Pandas series can be converted to a list using tolist() or type casting method. There can be situations when you want to perform operations on a list instead of a pandas object. In such cases, you can store the DataFrame columns in a list and perform the required operations.
Option 1: make Reading
inherit from collections.MutableMapping
and implement the necessary methods of that base class. Seems like a lot of work.
Option 2: Call Reading()
in a list comprehension:
>>> import pandas as pd
>>>
>>> df = pd.DataFrame({
... 'HourOfDay': [5, 10],
... 'Percentage': [0.25, 0.40]
... })
>>>
>>> class Reading(object):
... def __init__(self, HourOfDay: int = 0, Percentage: float = 0):
... self.HourOfDay = int(HourOfDay)
... self.Percentage = Percentage
... def __repr__(self):
... return f'{self.__class__.__name__}> (hour {self.HourOfDay}, pct. {self.Percentage})'
...
>>>
>>> readings = [Reading(**kwargs) for kwargs in df.to_dict(orient='records')]
>>>
>>>
>>> readings
[Reading> (hour 5, pct. 0.25), Reading> (hour 10, pct. 0.4)]
From docs:
into
: The collections.Mapping subclass used for all Mappings in the return value. Can be the actual class or an empty instance of the mapping type you want. If you want a collections.defaultdict, you must pass it initialized.

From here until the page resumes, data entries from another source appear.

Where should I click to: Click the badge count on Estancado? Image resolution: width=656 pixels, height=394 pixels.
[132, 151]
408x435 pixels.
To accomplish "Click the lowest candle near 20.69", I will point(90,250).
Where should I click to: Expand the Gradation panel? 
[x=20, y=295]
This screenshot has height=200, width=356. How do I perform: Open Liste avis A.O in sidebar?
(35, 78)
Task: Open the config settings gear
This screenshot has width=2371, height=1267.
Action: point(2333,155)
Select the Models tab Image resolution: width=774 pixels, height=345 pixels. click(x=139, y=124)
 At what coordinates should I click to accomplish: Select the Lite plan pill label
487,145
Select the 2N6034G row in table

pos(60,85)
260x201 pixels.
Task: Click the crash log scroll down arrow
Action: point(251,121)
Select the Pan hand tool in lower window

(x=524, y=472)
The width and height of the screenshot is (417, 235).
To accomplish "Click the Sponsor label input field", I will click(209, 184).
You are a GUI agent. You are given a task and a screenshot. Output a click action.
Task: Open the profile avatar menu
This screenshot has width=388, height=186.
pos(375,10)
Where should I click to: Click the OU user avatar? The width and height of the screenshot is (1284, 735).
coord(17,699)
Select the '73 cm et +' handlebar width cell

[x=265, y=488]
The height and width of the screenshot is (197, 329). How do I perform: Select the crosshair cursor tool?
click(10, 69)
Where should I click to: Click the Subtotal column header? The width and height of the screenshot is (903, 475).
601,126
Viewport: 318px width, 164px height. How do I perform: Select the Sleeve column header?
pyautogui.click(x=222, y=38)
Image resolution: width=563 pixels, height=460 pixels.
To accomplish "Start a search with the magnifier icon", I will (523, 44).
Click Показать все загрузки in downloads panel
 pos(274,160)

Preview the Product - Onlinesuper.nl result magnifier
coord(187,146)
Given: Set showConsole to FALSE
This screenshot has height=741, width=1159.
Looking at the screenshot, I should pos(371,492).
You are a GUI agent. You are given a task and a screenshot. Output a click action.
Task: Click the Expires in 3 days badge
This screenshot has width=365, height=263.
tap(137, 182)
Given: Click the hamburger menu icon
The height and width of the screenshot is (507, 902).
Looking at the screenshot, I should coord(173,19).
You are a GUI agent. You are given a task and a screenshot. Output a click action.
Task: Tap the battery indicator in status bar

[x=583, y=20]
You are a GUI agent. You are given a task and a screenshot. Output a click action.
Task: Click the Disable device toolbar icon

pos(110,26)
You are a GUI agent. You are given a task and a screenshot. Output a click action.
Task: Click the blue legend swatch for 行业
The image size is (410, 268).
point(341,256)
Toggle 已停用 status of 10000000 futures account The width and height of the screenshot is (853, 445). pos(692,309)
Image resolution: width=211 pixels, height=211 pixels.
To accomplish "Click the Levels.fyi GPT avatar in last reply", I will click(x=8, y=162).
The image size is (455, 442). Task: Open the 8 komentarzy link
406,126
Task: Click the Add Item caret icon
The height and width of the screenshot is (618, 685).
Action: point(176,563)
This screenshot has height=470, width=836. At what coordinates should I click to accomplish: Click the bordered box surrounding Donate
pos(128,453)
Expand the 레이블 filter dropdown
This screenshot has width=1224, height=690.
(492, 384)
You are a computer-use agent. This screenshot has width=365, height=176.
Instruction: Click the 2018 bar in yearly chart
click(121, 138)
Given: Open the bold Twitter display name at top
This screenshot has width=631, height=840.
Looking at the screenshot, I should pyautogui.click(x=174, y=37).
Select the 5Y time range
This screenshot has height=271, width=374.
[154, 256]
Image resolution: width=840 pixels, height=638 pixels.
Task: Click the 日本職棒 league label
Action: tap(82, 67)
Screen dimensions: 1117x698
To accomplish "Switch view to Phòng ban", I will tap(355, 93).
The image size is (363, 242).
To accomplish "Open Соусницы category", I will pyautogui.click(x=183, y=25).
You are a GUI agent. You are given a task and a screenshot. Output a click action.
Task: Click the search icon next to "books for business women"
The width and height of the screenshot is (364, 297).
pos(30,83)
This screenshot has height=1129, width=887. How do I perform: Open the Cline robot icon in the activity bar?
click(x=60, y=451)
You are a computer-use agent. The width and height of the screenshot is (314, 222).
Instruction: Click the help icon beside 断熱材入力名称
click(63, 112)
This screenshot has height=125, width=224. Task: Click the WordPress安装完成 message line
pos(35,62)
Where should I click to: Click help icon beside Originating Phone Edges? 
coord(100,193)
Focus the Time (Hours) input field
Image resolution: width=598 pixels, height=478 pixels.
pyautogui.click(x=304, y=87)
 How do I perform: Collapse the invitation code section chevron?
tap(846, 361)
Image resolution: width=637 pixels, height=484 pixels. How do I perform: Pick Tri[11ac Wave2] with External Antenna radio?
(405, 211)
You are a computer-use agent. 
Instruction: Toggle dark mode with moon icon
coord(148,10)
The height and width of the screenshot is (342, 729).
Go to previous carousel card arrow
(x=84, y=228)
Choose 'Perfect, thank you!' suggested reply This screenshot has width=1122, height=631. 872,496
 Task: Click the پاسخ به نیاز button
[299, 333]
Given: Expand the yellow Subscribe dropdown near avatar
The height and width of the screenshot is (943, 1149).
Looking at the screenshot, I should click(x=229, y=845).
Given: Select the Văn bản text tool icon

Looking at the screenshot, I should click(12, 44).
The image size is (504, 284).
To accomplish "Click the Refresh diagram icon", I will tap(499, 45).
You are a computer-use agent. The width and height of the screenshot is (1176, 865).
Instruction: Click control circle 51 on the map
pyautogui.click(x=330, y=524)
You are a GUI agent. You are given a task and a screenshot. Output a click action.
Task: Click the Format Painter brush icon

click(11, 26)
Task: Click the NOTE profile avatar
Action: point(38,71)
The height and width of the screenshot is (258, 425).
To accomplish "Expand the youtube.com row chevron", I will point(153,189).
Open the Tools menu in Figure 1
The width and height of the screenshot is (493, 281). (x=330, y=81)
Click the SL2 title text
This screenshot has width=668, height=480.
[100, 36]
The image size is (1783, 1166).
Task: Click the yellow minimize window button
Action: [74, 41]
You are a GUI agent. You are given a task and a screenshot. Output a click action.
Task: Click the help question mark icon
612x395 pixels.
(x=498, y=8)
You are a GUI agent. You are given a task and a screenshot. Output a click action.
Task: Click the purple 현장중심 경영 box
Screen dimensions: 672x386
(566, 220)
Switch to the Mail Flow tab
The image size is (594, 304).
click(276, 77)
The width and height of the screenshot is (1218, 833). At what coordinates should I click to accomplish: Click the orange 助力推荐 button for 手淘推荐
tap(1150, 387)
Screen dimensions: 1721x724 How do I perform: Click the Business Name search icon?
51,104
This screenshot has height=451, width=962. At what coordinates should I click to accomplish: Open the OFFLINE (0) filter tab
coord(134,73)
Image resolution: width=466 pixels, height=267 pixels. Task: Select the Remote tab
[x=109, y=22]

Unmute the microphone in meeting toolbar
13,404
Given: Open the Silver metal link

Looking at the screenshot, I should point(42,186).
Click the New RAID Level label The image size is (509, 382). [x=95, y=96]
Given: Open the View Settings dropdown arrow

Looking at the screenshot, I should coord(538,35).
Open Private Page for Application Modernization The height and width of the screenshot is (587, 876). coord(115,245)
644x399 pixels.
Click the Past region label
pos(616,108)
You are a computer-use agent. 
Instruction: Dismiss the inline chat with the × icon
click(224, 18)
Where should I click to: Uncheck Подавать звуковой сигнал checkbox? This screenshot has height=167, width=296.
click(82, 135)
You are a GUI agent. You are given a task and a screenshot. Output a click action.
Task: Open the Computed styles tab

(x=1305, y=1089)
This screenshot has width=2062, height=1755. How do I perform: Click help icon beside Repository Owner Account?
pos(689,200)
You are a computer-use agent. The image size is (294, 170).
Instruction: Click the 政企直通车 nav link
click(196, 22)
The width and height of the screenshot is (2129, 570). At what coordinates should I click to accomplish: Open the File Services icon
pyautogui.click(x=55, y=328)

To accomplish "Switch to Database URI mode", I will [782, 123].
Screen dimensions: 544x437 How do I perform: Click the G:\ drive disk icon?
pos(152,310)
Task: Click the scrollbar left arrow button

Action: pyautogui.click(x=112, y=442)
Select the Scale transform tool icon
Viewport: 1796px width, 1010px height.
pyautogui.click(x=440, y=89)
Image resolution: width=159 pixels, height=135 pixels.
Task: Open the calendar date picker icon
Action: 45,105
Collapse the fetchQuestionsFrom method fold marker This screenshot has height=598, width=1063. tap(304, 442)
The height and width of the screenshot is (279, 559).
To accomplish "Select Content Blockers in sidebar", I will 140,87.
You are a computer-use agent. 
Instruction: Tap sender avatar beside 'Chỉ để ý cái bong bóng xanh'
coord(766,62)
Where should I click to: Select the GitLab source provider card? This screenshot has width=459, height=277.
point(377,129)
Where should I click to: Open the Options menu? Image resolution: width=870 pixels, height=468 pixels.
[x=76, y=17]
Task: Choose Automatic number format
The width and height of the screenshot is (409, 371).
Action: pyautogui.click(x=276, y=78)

having data frame with two column HourOfDay and Percentage, and parameterized constructor of your class you could define a list of Object like this:
class Reading:
def __init__(self, h, p):
self.HourOfDay = h
self.Percentage = p
listOfReading= [(Reading(row.HourOfDay,row.Percentage)) for index, row in df.iterrows() ]
It would probably be better to initialise the class with arguments, as follows:
class Reading:
def __init__(self, h, p):
self.HourOfDay = h
self.Percentage = p
Then, to create a list of reading, you could use this function, that takes the DataFrame as an argument:
def reading_list(df:pd.DataFrame)->list:
return list(map(lambda x:Reading(h=x[0],p=x[1]),df.values.tolist()))
Execution is fast, even with a large dataset.